TASKS FOR THIS EXERCISE:
[1] In the forum thread about reading science fiction and fantasy below, list each thing Skutir's defender says he does that shows he can be as low brow as anyone in his tastes.
[2] Put this sentence from the forum thread about reading science fiction and fantasy into Spanish: "He is also quite a good writer in his own right, is intelligent, capable of wit and has a great deal to offer a board like this."
[3] Write the next post in the forum thread about reading science fiction and fantasy below, picking up after its final post.

PASSAGE:
People who read Harry Potter and nothing else (kinda lame)

I actually read and have read a lot of both science fiction and fantasy, which was exactly why I said it was “mostly junk,” which comment excited people into verbal abuse faster than you can say “L. Ron Hubbard’s Battlefield Earth.” I think Lem, for instance, is as good as anyone now writing.

It seems like everything I posted is accurate – I read it in the biopic on a book by Lem. I appreciate getting more info on it. I don’t see why it’s necessary to say “Please don’t post about things that you don’t know much about,” but it seems that the habit here is just to be a complete fucker to anyone for any reason at the drop of a hat.

No, you were not accurate. Lem was not “kicked out of the Science Fiction/Fantasy writer’s guild.” (Why didn’t you know the proper name of the group? You heard a third-hand version of this story. Why didn’t you bother to check it out before you posted about it?) His honorary membership was withdrawn and he was invited to become a regular member. Nor was this because he made a “harangue at a conference.” He had been saying that he thought a lot of science fiction was bad for several years, but so had a lot of other people. A blurb on a book is not a good source for telling a story like that.

Prove to us that you know a lot about science fiction and fantasy. What books have you read? Which ones do you think are good? Which ones do you think are bad?

Fine, I wasn’t accurate. Why didn’t I bother to look it up, because I didn’t fucking think it was a priority when I was making a few posts before work. It was an aside, anyway. It was hardly worth providing footnotes like it was notes for my dissertation.

As for the second bit, I didn’t say I “knew a lot,” I said I’d “read quite a bit,” which seems to be a different ball of wax. Harlan Ellison, William Gibson, Orson Scott Card, Isaac Asimov, William Tenn, Stanislaw Lem, Phillip K. Dick, Jack L. Chalker, Philip Jose Farmer, Roger Zelazny, to name a few. I wouldn’t pretend for one second its canonical.

I’m going to defend Skutir here just a little bit because I know him very well IRL. I will say that he can sometimes come as condescending but he’s really not as much of a snob as he sounds like. He can be as low brow as anyone in his tastes. He watches South Park and listens to alt-country and reads all the Harry Potter books the day they come out. He’s not a genre snob, he really is pretty dismissive of 90% of any genre.

When backed into a corner he becomes more churlish and insulting but he is not, as a rule, overly fuckerly.

He is also quite a good writer in his own right, is intelligent, capable of wit and has a great deal to offer a board like this.

Don’t run him out of here quite yet. He is Doper material, he just got off on the wrong foot in this thread.

LISTED RECORDS:
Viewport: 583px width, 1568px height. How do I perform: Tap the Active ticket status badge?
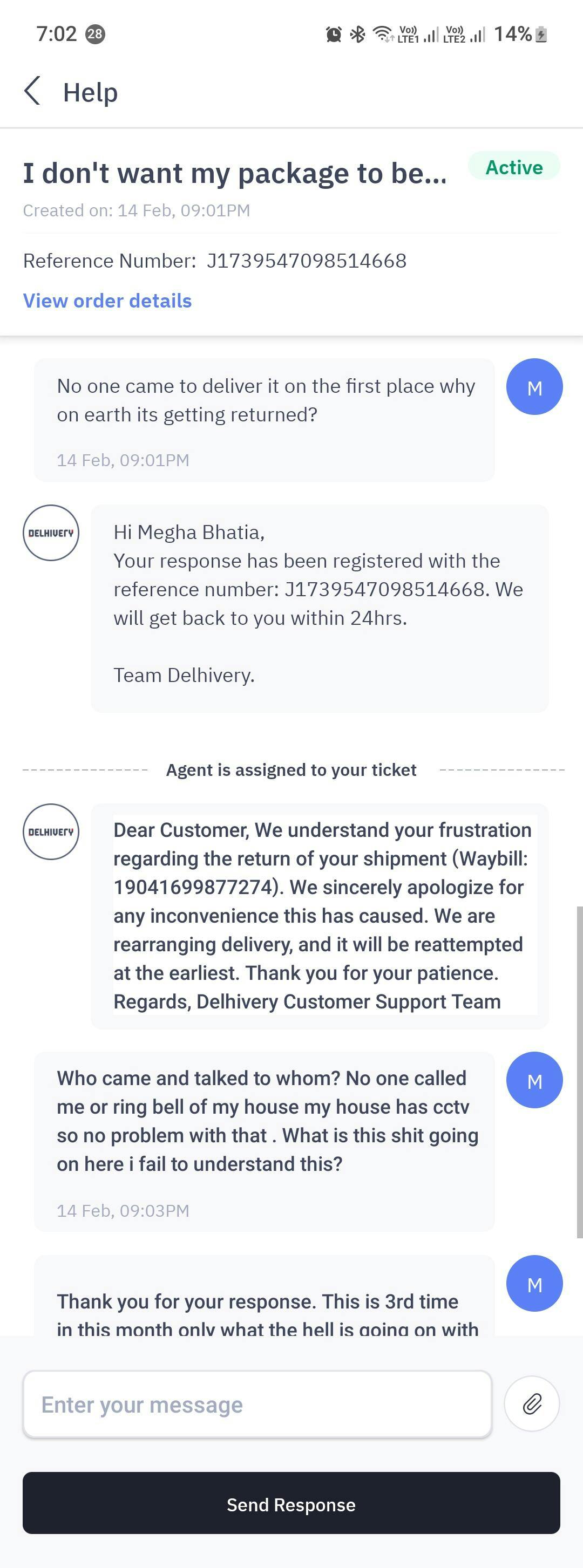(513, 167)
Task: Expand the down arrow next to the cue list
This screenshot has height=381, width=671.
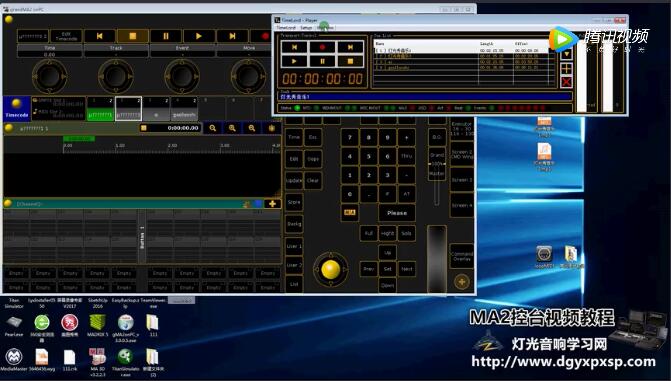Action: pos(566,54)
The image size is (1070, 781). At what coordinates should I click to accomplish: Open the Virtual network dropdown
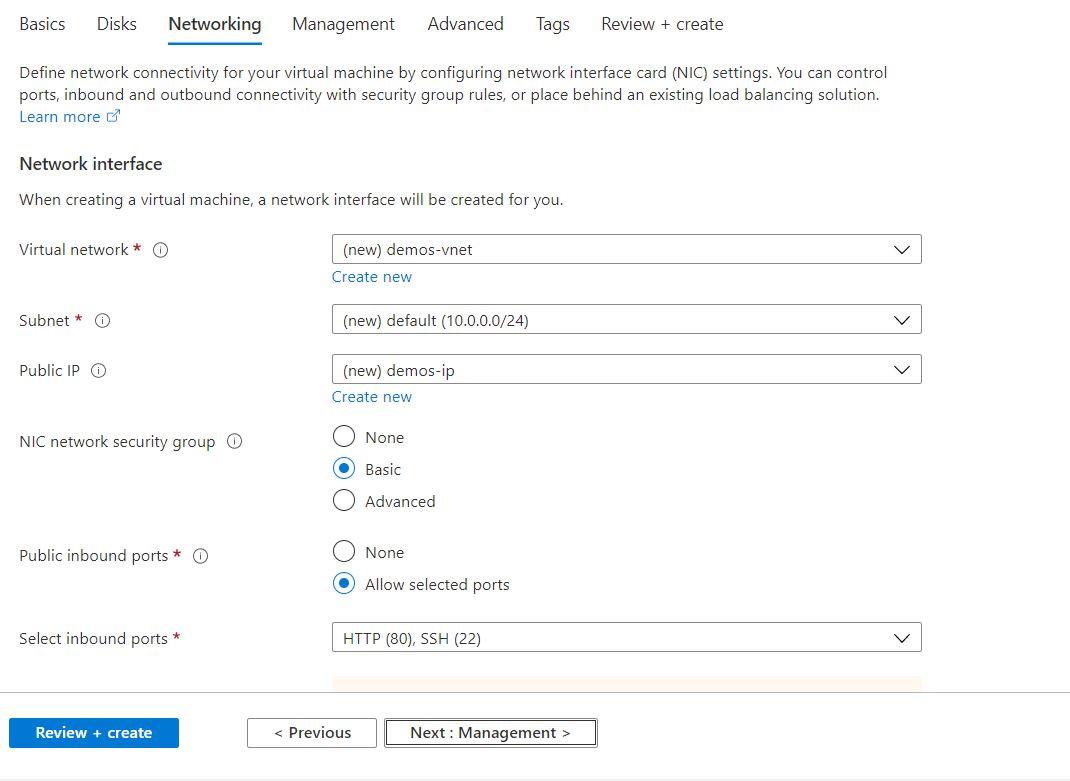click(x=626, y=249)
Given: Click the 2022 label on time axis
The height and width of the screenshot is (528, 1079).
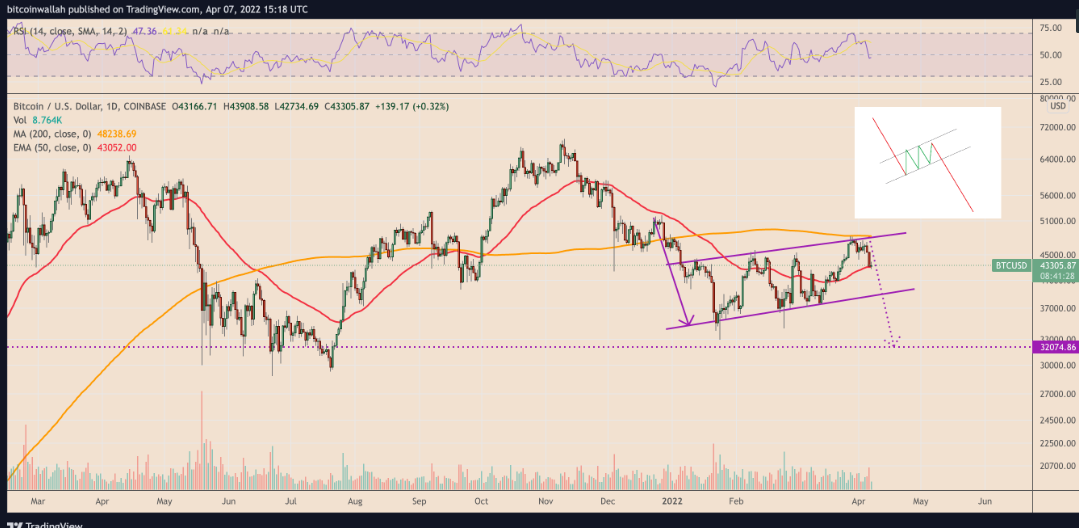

ANSWER LIST:
[1]
- Watches South Park
- Listens to alt-country
- Reads all the Harry Potter books the day they come out

[2] También es un escritor bastante bueno por derecho propio, es inteligente, capaz de ser ingenioso y tiene mucho que ofrecer a un foro como este.

[3]
Why am I making such a grand defense of skutir, you ask?

Well, I feel a little defensive because he happens to be my little brother. Don’t worry, though. I’m pretty sure I’m a bigger asshole than he is.

Wizard of Earthsea…

Hmm

I believe that is not the point of the thread. As far as I have gathered, the origin intent of the poster is that “those who think hippogriffs are invented by JRK are not well-read”.

Other posters have pointed out that they came across people who only have read Harry Potters.

It’s about people who have not read, not about what people have been reading.

At any rate, I don’t like much of the fantasy books on the market (I have only found three attractive enough - Lord of the Rings, Wizard of Earthsea and Her Majesty’s Wizard series).

hands up
Question!

In your first sentence, you are saying that you have called fantasy ‘junk’. And you went on to say “it is”. And then you say you have good friends from writing clubs who are writing fantasy and are sick of all the junk. Aren’t they sick of their own junk as you have say all fantasy is junk? Read your first sentence again.

And again, does those “most” fantasy writers who believes that most fantasy work are junk write junk? Did they write their own junk, or did they read each other’s junk and come to that conclusion?

And last question, is JRR Tolkien’s Lord of the Rings junk, IYHO? How about Chronicles of Narina?

“All fantasy is junk.” Sheesh. Aim that fireball with more precision, please. There are junky fantasy out there, true, but “all”?

I don’t think you achieve that kind of success on luck alone. If I knew how Rowling did it then I’d go ahead and do it myself, but if I had to guess I might say that being “pretty well standard” may have helped the Harry Potter books. I read a lot of YA fantasy and science fiction in my younger days, and plenty of it was IMHO better than the Harry Potter series. Plenty of it was much, much worse. Perhaps Rowling managed to hit the golden mean between “too challenging/unique” and “too stupid/dull”.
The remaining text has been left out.